┏━━

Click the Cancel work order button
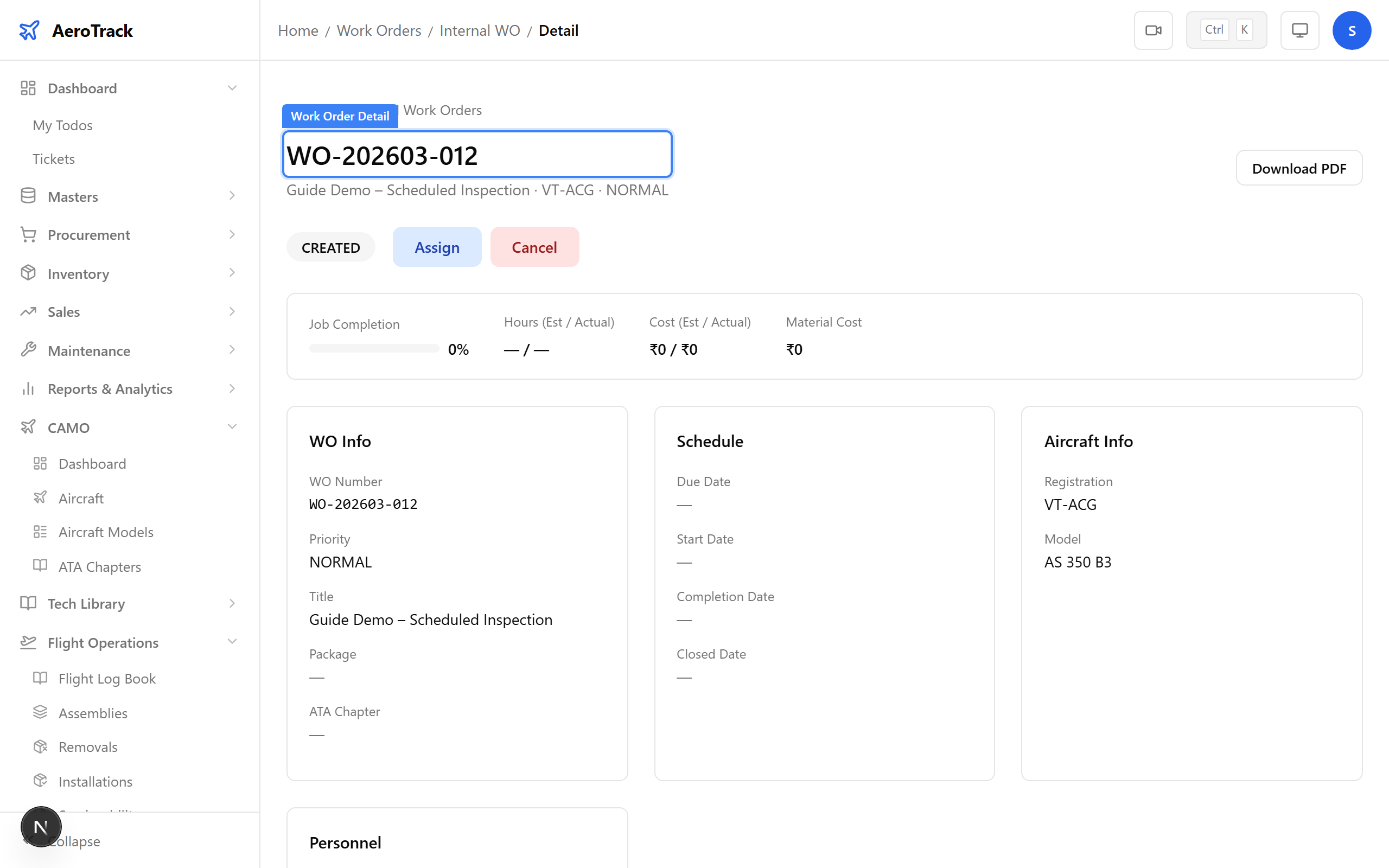This screenshot has height=868, width=1389. pos(534,247)
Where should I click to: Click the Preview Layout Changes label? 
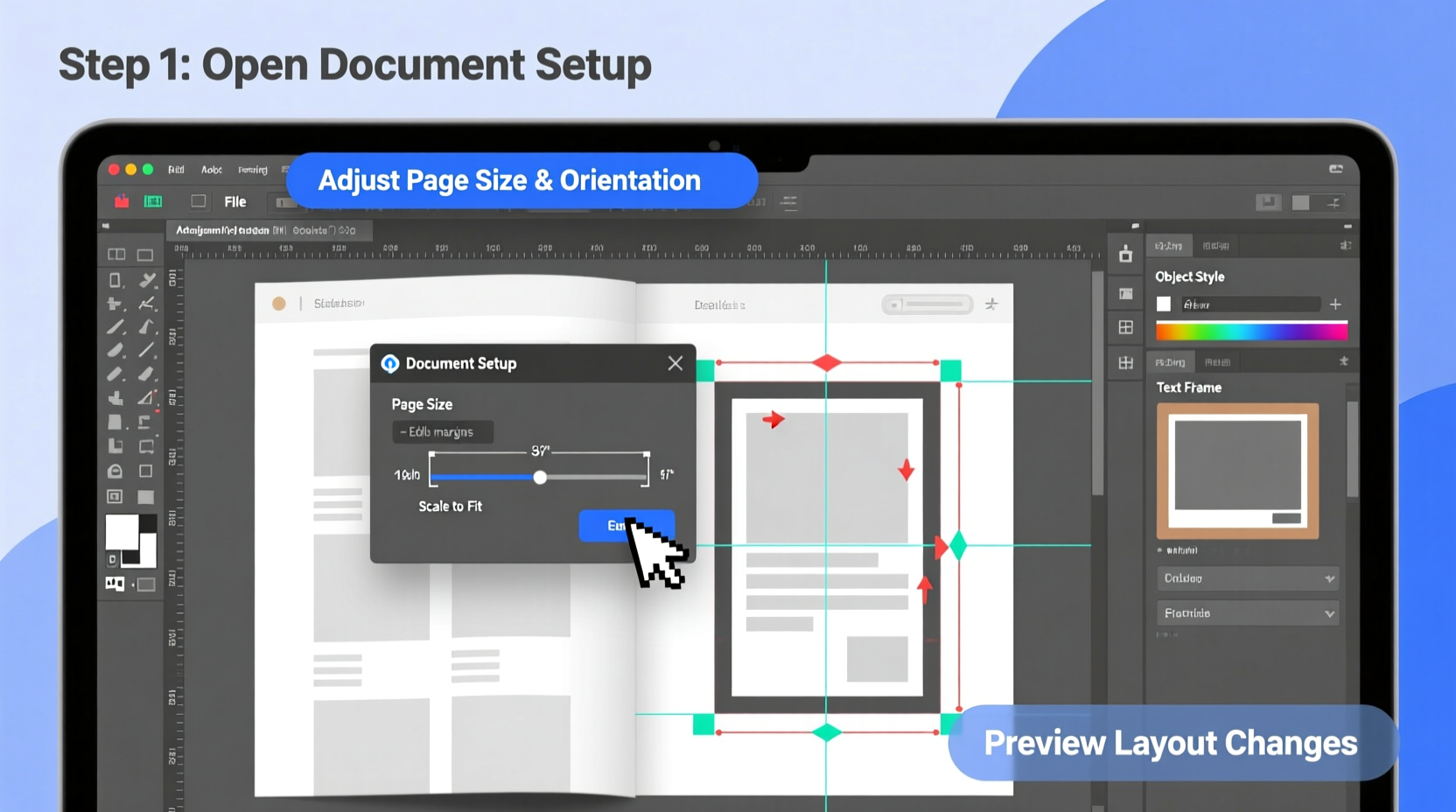tap(1170, 742)
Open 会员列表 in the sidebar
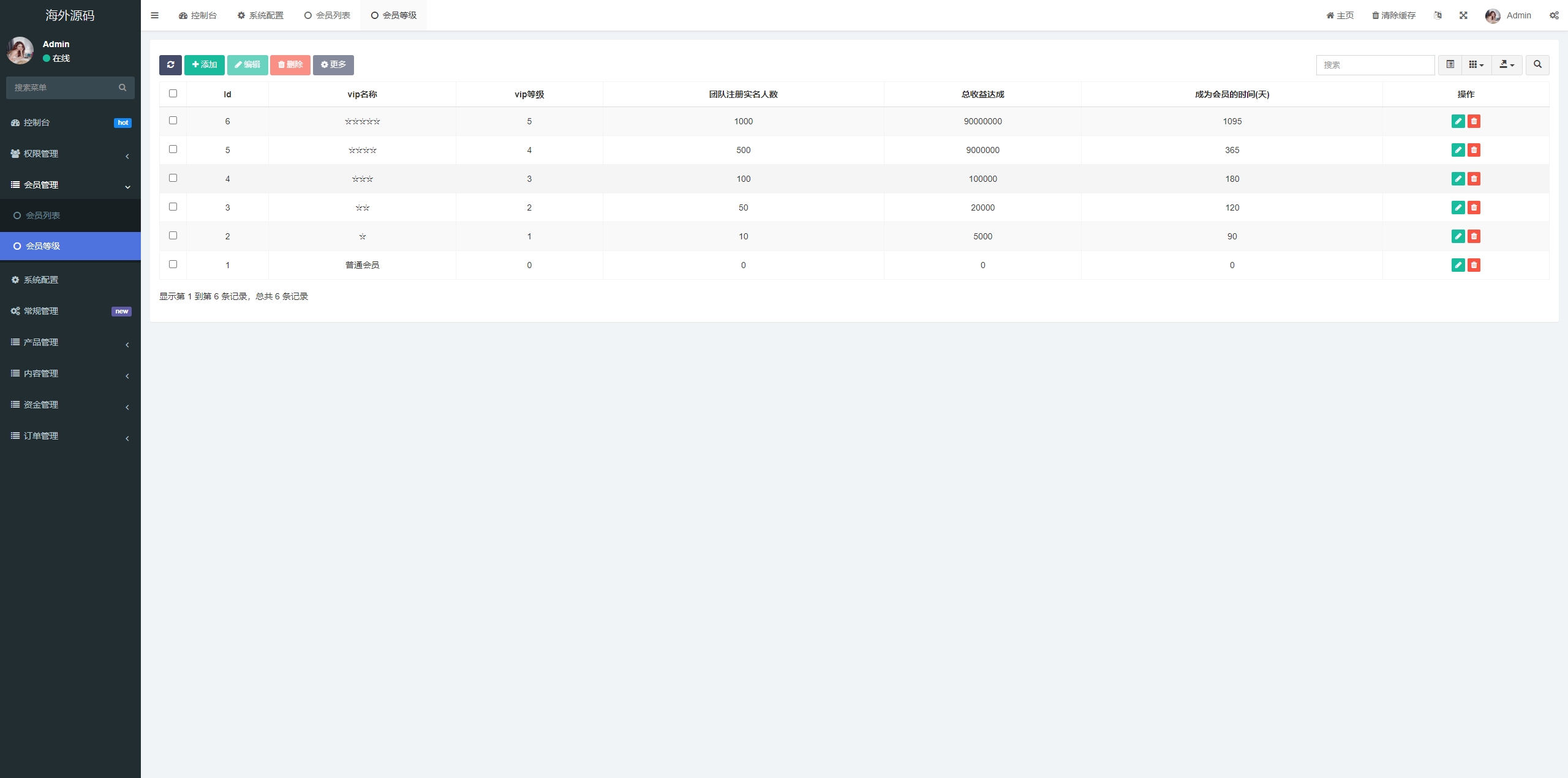The image size is (1568, 778). point(43,215)
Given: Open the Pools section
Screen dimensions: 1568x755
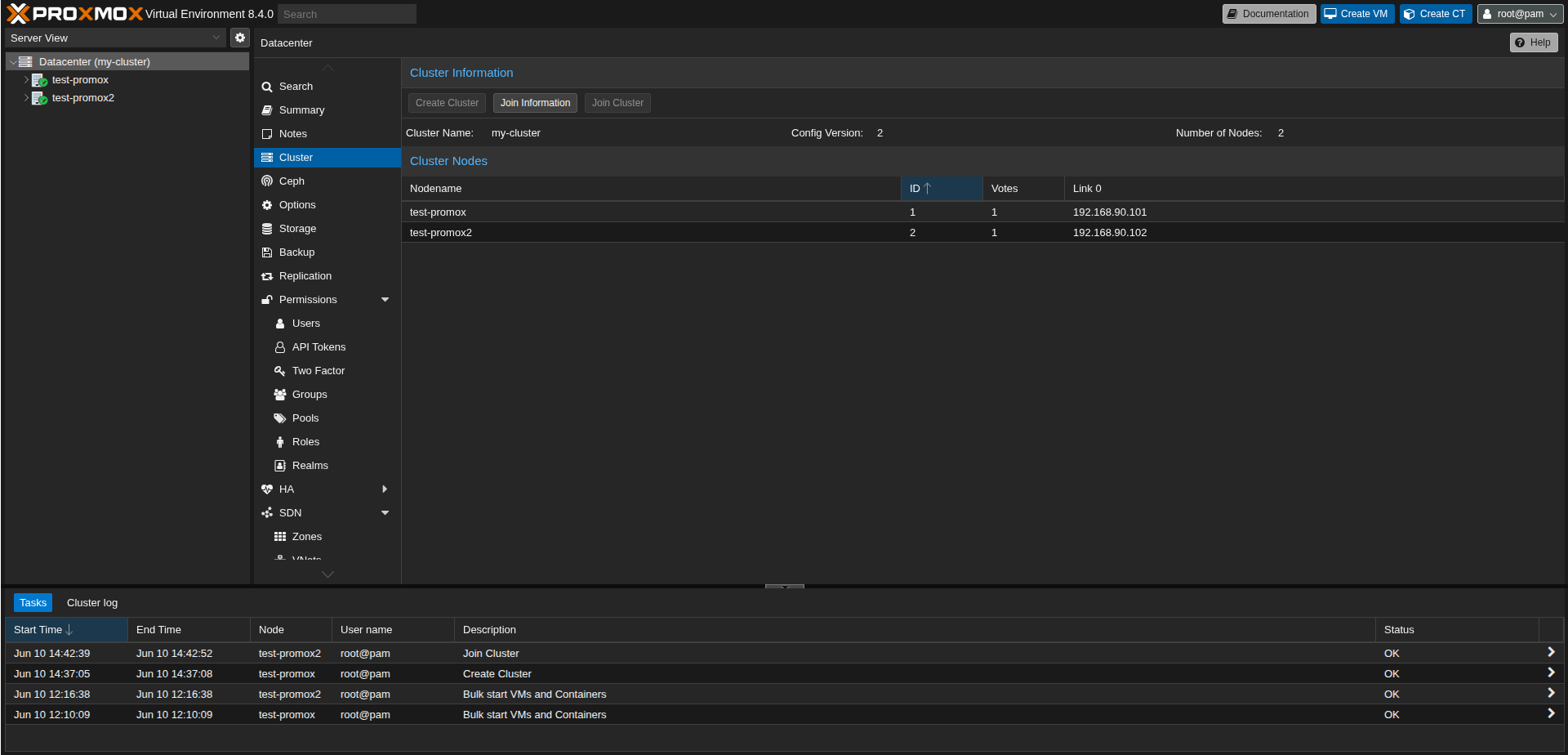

┗━━

DIRECTIONS FOR THIS TASK
Where an entry holds a picture, drop it and transcribe everything else exactly.

EXERCISE RESULT
Click the Cancel work order button
This screenshot has height=868, width=1389. pos(534,247)
Where should I click to: Click the Preview Layout Changes label? 
tap(1170, 742)
Open 会员列表 in the sidebar
The image size is (1568, 778). point(43,215)
Given: Open the Pools section
Screen dimensions: 1568x755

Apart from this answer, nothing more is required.